=== Section Start ===

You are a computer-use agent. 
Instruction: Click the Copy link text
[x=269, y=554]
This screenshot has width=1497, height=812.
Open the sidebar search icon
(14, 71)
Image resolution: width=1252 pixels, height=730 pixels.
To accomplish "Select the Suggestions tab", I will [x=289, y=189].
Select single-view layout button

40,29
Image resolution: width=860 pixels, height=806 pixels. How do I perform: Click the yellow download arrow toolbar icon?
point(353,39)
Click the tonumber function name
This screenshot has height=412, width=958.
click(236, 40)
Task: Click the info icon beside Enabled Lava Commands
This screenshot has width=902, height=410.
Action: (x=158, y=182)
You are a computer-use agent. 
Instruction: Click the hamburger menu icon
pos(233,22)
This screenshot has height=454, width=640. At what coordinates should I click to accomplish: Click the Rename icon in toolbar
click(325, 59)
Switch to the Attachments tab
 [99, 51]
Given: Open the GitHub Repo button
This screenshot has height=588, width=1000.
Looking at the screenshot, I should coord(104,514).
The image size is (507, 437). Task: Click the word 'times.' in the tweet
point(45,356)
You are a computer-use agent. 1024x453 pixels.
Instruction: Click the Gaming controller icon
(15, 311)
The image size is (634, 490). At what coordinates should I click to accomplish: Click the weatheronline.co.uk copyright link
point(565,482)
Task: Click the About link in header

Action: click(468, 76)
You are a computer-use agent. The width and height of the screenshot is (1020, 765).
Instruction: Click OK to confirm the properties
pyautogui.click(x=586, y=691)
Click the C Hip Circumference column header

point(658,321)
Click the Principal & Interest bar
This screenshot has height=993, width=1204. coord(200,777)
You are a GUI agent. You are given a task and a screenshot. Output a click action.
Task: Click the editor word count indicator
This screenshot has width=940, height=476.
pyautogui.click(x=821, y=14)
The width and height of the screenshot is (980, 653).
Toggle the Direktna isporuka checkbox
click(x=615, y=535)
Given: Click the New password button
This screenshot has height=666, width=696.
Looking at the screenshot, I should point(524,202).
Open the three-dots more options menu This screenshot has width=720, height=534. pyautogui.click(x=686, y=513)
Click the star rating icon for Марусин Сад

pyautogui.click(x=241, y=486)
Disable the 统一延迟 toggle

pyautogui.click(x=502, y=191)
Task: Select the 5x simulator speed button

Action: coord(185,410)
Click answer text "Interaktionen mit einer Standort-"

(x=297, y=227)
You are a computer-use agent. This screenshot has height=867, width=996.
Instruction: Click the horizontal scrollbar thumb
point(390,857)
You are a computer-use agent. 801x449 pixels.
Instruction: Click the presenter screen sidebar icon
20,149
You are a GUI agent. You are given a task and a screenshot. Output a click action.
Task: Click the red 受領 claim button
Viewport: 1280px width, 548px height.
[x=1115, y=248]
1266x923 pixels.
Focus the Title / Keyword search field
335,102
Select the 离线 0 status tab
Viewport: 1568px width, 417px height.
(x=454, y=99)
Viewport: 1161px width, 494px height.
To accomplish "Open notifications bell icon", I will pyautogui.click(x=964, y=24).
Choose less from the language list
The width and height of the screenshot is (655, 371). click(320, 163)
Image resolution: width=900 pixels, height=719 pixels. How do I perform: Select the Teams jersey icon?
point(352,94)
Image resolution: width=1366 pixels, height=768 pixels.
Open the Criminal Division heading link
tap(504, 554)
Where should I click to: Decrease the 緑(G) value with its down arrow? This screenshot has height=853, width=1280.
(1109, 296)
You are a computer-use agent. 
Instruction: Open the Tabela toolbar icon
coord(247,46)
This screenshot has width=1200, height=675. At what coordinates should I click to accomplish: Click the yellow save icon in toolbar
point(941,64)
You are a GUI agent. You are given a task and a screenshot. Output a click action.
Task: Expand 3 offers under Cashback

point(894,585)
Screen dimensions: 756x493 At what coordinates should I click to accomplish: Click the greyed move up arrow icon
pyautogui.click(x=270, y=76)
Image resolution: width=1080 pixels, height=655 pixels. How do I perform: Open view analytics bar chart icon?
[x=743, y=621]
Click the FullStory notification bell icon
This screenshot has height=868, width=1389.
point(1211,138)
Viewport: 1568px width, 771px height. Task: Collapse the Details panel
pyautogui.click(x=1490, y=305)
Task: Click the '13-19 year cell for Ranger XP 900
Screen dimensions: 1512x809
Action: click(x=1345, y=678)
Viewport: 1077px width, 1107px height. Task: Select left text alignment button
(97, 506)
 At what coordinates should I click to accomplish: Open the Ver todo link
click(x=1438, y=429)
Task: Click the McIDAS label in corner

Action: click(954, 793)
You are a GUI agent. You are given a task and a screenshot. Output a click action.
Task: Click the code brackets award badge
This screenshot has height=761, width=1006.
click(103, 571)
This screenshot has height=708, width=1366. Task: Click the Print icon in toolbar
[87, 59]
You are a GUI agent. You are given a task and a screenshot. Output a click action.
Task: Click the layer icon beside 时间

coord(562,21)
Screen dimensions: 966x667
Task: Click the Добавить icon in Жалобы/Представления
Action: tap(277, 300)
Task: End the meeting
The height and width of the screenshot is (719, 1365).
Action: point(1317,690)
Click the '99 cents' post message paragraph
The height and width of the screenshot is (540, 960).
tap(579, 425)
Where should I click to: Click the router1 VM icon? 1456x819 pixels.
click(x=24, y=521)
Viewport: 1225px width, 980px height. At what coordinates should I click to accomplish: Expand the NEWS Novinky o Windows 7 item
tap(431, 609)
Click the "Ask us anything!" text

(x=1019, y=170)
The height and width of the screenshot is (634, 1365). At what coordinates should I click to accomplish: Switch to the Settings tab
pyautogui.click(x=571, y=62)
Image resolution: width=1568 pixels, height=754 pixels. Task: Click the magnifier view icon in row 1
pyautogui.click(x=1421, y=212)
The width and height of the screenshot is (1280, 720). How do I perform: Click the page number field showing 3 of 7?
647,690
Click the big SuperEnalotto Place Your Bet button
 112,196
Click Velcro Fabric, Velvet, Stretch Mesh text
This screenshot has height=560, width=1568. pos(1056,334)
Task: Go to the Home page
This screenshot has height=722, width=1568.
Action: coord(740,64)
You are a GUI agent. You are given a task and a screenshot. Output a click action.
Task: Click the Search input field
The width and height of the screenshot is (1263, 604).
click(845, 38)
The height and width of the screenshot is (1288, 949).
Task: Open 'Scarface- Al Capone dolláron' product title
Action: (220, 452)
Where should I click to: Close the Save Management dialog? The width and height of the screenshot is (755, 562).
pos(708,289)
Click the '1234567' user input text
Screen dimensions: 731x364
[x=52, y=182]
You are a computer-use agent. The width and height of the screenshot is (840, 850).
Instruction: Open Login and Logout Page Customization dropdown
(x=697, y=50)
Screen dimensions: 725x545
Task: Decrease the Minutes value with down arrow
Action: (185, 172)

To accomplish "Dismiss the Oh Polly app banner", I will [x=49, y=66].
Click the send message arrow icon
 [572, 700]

=== Section End ===

Exercise directions: Set down, unchanged, only those lines above that fall between the line with "The image size is (634, 490)." and the line with "Viewport: 1161px width, 494px height.", the two end lines included.

Answer box:
The image size is (634, 490). At what coordinates should I click to accomplish: Click the weatheronline.co.uk copyright link
point(565,482)
Task: Click the About link in header

Action: click(468, 76)
You are a computer-use agent. The width and height of the screenshot is (1020, 765).
Instruction: Click OK to confirm the properties
pyautogui.click(x=586, y=691)
Click the C Hip Circumference column header

point(658,321)
Click the Principal & Interest bar
This screenshot has height=993, width=1204. coord(200,777)
You are a GUI agent. You are given a task and a screenshot. Output a click action.
Task: Click the editor word count indicator
This screenshot has width=940, height=476.
pyautogui.click(x=821, y=14)
The width and height of the screenshot is (980, 653).
Toggle the Direktna isporuka checkbox
click(x=615, y=535)
Given: Click the New password button
This screenshot has height=666, width=696.
Looking at the screenshot, I should point(524,202).
Open the three-dots more options menu This screenshot has width=720, height=534. pyautogui.click(x=686, y=513)
Click the star rating icon for Марусин Сад

pyautogui.click(x=241, y=486)
Disable the 统一延迟 toggle

pyautogui.click(x=502, y=191)
Task: Select the 5x simulator speed button

Action: coord(185,410)
Click answer text "Interaktionen mit einer Standort-"

(x=297, y=227)
You are a computer-use agent. This screenshot has height=867, width=996.
Instruction: Click the horizontal scrollbar thumb
point(390,857)
You are a computer-use agent. 801x449 pixels.
Instruction: Click the presenter screen sidebar icon
20,149
You are a GUI agent. You are given a task and a screenshot. Output a click action.
Task: Click the red 受領 claim button
Viewport: 1280px width, 548px height.
[x=1115, y=248]
1266x923 pixels.
Focus the Title / Keyword search field
335,102
Select the 离线 0 status tab
Viewport: 1568px width, 417px height.
(x=454, y=99)
Viewport: 1161px width, 494px height.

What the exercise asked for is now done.